**WHAT TO WORK ON**
From the records below, set down exactly the lines starting with the line that contains "Home (136, 125)" and going on through the line that contains "www.visitfinland.com (437, 2425)". Nothing else is wanted.

Stored data entries:
———

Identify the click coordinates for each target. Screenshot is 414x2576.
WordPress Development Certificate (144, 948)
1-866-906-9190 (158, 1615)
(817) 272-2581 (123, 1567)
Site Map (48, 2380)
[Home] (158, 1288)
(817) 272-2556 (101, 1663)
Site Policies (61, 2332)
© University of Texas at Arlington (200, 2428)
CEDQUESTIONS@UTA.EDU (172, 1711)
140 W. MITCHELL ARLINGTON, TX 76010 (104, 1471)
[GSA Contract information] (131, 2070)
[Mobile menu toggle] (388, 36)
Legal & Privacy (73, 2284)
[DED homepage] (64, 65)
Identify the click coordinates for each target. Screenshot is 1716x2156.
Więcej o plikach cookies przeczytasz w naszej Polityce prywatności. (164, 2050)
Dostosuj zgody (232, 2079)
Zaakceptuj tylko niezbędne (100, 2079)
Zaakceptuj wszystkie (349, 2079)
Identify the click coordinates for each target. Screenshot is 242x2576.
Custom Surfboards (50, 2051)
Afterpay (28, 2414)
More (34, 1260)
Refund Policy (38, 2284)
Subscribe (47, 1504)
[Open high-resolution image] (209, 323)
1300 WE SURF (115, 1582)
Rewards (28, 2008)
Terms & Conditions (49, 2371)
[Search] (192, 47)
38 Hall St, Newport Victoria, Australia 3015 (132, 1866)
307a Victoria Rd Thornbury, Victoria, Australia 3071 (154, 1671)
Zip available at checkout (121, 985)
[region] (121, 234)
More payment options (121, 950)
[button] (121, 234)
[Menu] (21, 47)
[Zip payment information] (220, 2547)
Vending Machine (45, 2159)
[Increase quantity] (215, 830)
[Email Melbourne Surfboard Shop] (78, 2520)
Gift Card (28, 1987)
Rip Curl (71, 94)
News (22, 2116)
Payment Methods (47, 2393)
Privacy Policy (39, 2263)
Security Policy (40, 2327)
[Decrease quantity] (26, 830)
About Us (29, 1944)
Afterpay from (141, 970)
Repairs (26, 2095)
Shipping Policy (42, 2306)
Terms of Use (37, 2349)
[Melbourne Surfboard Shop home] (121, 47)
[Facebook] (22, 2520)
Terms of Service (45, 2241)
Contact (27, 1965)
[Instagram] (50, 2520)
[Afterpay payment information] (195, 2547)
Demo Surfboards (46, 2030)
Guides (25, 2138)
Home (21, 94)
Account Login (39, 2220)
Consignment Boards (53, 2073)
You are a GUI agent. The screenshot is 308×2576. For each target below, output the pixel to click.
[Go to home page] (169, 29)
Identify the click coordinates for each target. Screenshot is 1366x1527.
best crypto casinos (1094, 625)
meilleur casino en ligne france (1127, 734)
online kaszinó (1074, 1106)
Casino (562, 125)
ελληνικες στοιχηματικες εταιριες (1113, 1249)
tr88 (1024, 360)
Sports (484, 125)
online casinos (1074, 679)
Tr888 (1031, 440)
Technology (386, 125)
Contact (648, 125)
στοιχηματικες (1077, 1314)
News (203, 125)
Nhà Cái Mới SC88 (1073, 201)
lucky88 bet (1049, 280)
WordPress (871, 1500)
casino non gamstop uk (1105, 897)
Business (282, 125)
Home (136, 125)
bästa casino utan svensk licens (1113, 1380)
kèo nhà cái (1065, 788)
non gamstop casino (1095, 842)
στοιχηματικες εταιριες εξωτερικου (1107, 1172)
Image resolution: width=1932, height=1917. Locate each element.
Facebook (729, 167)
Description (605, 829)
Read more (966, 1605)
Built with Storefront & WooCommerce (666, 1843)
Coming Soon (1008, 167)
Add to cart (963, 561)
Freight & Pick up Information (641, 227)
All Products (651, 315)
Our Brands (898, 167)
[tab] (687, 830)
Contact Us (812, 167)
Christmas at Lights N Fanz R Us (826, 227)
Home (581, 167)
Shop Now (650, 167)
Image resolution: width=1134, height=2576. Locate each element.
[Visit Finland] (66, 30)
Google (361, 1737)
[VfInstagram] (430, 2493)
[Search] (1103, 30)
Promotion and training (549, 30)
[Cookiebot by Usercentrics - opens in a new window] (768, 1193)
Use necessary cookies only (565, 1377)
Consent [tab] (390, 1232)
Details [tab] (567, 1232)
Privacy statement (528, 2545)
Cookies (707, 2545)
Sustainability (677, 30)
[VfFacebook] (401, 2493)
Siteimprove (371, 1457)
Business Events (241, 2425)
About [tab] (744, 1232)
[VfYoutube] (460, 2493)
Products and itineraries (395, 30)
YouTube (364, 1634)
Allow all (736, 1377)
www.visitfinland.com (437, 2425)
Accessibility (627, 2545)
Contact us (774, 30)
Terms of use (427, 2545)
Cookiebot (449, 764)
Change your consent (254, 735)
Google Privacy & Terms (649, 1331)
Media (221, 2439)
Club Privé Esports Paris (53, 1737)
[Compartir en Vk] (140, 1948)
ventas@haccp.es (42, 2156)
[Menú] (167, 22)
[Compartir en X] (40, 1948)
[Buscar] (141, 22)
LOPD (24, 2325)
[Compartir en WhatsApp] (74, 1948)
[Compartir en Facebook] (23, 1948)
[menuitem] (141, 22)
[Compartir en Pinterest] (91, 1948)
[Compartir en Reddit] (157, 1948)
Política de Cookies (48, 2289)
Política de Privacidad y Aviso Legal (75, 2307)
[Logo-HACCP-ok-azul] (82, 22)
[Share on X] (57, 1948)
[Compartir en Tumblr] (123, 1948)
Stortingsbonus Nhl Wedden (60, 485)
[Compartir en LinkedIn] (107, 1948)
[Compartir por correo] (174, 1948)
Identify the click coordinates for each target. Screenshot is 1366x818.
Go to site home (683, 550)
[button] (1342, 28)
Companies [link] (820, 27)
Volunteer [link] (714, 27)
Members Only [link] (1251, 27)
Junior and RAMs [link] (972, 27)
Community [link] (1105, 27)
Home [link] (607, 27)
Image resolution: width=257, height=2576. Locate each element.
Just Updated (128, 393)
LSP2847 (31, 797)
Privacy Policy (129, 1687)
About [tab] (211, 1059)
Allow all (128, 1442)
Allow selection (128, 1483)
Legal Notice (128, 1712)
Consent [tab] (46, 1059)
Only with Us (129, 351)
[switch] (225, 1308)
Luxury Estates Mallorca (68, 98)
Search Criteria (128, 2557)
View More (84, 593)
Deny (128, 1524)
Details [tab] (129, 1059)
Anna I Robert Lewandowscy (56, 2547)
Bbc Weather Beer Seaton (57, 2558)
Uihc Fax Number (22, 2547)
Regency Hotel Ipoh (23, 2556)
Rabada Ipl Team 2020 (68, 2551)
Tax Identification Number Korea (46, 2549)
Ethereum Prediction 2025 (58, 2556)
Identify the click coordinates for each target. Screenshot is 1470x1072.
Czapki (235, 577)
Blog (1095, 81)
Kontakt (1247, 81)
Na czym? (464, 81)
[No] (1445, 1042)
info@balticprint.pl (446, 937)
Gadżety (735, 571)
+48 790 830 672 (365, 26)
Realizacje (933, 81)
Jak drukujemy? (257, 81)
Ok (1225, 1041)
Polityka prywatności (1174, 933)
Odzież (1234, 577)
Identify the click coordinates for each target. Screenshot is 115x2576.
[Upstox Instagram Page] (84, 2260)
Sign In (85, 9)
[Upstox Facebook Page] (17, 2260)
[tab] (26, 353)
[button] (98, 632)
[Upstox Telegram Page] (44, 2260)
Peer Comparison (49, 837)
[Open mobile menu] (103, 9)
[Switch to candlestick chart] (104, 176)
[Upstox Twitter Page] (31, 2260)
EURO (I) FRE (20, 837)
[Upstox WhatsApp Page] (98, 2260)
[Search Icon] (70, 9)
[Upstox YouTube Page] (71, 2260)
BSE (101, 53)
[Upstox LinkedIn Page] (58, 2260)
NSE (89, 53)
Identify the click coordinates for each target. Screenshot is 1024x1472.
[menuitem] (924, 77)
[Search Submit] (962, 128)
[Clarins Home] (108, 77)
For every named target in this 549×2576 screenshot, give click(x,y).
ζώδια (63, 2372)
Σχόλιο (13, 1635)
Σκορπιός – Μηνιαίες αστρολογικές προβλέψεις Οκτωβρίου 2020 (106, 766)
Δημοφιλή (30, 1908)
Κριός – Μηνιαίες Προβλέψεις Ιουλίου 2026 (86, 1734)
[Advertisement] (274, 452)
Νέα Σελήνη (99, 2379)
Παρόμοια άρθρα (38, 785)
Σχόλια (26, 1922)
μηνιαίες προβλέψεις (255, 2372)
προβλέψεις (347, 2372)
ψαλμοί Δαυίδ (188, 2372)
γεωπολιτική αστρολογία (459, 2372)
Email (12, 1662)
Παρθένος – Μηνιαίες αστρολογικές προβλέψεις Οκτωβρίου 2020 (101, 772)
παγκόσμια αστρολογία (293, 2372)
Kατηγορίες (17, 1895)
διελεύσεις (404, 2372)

———

**RESPONSE**
Home (136, 125)
bästa casino utan svensk licens (1113, 1380)
kèo nhà cái (1065, 788)
non gamstop casino (1095, 842)
στοιχηματικες εταιριες εξωτερικου (1107, 1172)
Image resolution: width=1932, height=1917. Locate each element.
Facebook (729, 167)
Description (605, 829)
Read more (966, 1605)
Built with Storefront & WooCommerce (666, 1843)
Coming Soon (1008, 167)
Add to cart (963, 561)
Freight & Pick up Information (641, 227)
All Products (651, 315)
Our Brands (898, 167)
[tab] (687, 830)
Contact Us (812, 167)
Christmas at Lights N Fanz R Us (826, 227)
Home (581, 167)
Shop Now (650, 167)
Image resolution: width=1134, height=2576. Locate each element.
[Visit Finland] (66, 30)
Google (361, 1737)
[VfInstagram] (430, 2493)
[Search] (1103, 30)
Promotion and training (549, 30)
[Cookiebot by Usercentrics - opens in a new window] (768, 1193)
Use necessary cookies only (565, 1377)
Consent [tab] (390, 1232)
Details [tab] (567, 1232)
Privacy statement (528, 2545)
Cookies (707, 2545)
Sustainability (677, 30)
[VfFacebook] (401, 2493)
Siteimprove (371, 1457)
Business Events (241, 2425)
About [tab] (744, 1232)
[VfYoutube] (460, 2493)
Products and itineraries (395, 30)
YouTube (364, 1634)
Allow all (736, 1377)
www.visitfinland.com (437, 2425)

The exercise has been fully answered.